Environment & Energy
In reply to the discussion: After $100 Million, Exxon Backs Off Algae as Fuel [View all]Scootaloo
(25,699 posts)And thanks, I know how photosynthesis works. You're missing the point.
It takes energy to grow the algae - can't do it with sun alone. You need whatever it takes to fertilize and aerate the stuff - the manufacture of which requires energy. And of course, the construction of the tanks themselves take energy. And then the harvesting takes energy. The processing takes energy. The refining takes energy. The storing takes energy. The transport takes energy. Every bit of manufacture at each step, takes energy.
At each stage, energy is lost as well - no machine operates at 100% energy efficiency, it is just impossible (perhaps you believe in perpetual motion machines?)

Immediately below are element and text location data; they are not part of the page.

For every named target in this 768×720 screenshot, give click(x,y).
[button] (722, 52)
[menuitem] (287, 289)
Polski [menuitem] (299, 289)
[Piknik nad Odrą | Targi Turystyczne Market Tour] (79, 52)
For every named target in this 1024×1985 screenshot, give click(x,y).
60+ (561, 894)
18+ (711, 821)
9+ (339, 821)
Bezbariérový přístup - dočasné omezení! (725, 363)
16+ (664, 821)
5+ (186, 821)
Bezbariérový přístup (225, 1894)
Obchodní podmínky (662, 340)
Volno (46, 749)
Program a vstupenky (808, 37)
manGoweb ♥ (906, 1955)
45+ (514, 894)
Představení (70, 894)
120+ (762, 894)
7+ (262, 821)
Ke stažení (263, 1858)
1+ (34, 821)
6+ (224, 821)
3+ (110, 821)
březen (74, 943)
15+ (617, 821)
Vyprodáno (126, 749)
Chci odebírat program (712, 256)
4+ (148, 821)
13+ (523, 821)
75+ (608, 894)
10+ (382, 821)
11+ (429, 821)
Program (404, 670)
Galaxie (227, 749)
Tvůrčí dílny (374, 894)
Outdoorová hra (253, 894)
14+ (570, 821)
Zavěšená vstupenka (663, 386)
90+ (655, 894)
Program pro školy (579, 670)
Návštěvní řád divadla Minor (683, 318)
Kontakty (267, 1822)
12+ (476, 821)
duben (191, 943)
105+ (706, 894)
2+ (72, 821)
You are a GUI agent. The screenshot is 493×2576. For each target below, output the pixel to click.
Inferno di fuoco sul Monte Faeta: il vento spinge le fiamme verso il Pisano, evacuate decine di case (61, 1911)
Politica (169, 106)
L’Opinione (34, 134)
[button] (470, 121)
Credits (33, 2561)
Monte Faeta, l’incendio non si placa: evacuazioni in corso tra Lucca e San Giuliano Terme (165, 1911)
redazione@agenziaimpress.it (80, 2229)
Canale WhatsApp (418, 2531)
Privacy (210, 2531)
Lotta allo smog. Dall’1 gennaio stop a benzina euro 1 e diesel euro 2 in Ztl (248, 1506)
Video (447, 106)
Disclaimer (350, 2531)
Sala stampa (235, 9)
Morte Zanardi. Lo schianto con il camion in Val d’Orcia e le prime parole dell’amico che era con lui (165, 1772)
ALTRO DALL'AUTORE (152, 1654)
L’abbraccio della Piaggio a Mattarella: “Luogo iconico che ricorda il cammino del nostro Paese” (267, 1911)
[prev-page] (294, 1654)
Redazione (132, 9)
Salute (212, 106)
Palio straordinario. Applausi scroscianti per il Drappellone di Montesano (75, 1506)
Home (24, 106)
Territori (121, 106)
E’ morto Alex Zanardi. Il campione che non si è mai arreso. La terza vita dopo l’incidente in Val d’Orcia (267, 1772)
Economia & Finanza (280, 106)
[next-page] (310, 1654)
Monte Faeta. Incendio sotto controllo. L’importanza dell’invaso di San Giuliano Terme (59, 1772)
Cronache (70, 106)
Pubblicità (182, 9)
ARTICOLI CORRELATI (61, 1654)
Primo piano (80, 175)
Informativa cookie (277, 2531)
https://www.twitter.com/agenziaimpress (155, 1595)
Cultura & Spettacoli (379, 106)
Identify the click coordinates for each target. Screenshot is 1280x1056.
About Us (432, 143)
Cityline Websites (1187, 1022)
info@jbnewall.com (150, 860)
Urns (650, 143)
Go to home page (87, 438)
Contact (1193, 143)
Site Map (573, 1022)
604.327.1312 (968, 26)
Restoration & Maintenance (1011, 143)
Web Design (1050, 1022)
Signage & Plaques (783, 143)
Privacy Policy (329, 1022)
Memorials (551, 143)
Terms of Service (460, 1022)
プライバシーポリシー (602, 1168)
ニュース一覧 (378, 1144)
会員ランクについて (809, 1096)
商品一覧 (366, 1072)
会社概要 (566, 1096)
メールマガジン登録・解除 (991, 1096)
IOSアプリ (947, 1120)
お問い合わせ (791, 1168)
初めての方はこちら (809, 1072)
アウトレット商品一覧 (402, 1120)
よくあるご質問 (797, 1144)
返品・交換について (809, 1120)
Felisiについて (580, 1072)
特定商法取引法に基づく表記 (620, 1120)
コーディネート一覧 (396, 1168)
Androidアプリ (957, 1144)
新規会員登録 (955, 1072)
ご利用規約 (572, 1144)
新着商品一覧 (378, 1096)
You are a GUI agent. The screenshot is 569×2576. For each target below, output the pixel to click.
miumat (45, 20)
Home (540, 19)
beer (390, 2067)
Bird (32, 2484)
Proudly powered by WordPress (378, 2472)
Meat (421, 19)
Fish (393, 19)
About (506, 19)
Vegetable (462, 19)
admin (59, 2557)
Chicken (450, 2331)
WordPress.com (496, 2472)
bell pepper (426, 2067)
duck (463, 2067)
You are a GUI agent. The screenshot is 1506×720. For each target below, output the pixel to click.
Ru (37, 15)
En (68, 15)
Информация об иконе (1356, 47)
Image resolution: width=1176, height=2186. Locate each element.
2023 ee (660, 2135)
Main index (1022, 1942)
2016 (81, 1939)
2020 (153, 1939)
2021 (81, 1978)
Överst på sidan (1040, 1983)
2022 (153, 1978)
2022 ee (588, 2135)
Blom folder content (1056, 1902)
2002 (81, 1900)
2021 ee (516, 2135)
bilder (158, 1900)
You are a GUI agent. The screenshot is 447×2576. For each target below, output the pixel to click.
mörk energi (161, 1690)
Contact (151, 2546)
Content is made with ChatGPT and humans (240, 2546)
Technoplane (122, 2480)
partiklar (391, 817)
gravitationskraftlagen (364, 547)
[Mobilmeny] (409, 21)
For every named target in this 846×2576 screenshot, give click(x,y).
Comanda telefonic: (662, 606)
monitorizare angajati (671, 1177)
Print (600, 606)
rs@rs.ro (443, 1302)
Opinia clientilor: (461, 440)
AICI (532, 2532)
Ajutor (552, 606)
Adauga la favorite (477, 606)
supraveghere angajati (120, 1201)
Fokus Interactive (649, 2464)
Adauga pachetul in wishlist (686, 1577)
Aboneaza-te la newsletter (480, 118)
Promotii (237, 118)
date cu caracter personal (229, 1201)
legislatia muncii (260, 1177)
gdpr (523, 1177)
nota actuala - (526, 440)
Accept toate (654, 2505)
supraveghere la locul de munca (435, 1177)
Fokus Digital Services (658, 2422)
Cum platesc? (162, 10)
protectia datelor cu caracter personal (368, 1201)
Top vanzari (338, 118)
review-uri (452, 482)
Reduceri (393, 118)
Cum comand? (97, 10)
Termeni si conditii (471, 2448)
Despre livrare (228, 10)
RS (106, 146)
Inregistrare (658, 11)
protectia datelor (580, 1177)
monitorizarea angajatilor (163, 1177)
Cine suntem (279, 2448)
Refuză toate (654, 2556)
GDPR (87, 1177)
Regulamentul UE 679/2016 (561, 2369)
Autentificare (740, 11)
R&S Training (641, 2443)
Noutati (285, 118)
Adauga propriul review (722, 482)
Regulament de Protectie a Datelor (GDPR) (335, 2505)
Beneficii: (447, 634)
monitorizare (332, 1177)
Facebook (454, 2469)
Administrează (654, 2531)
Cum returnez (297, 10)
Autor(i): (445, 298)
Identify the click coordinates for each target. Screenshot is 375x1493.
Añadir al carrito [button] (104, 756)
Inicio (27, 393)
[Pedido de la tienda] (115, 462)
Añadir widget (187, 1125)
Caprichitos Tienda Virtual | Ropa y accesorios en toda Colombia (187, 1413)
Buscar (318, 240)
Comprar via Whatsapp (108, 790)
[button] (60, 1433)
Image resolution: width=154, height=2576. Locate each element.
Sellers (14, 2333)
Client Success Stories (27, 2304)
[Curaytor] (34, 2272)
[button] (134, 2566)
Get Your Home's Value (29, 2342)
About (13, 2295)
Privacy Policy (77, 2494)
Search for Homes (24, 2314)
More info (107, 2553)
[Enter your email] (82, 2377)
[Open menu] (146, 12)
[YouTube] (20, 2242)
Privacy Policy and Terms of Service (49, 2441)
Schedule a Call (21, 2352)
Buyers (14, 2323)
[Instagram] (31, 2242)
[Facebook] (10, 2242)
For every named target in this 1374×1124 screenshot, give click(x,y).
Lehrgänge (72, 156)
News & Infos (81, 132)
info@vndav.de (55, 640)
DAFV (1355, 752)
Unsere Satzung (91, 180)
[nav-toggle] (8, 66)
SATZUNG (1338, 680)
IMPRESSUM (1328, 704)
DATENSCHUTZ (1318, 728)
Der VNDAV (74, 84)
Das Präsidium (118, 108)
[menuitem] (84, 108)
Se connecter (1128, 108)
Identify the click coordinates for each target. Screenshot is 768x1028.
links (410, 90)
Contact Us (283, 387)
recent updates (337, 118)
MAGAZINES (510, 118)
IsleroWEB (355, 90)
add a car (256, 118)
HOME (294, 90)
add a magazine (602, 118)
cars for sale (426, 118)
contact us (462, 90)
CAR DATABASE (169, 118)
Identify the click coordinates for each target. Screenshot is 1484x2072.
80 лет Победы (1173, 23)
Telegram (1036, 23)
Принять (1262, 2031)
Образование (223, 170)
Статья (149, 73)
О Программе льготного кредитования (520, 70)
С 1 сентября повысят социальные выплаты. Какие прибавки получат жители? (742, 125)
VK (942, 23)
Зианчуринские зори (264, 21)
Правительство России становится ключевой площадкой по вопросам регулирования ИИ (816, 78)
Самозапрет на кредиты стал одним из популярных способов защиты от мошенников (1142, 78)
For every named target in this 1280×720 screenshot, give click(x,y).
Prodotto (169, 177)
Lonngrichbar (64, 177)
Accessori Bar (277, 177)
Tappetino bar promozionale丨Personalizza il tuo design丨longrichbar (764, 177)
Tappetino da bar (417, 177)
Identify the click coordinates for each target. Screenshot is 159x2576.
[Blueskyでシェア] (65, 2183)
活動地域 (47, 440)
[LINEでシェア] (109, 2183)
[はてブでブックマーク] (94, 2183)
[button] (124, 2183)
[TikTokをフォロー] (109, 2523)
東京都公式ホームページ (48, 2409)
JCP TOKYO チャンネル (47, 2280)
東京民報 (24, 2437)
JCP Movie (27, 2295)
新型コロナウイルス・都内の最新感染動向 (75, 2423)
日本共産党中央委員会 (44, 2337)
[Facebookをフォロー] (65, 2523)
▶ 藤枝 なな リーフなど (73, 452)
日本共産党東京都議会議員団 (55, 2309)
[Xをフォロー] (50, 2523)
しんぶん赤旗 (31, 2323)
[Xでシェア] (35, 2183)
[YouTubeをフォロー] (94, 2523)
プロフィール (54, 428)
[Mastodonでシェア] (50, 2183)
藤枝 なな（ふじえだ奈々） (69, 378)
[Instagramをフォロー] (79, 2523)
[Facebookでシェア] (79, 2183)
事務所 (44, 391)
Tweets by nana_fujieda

What this means is that using biofuels to create more biofuels results in diminishing returns in terms of energy output. Even in a fantasy dreamland where 100% energy efficiency could be achieved, 100% output is all you could get - that is, equal to what you put in. Never more.
This is the same for fossil fuels as well, by the way; using fossil fuels to harvest and process fossil fuels is inefficient in the same way. The trick there is that fossil fuels are the collected energy storage of millions of years. we're not starting from scratch as with manmade biofuel. We're essentially transferring stored energy from millions of years ago, to the modern day, creating the illusion of over 100% efficiency in production. As fossil fuel stores shrink however, that efficiency declines, because more work is needed to get lesser quality material like the tar sands. if it started out at 200% efficiency, it shrinks down to 150% efficiency, then 120%, 107%, etc. We'll eventually reach the same problem here as with biofuels - the energy output will not justify the energy input. We hit that point faster with biofuels because we're "starting from scratch" rather than drawing on eons of stored energy.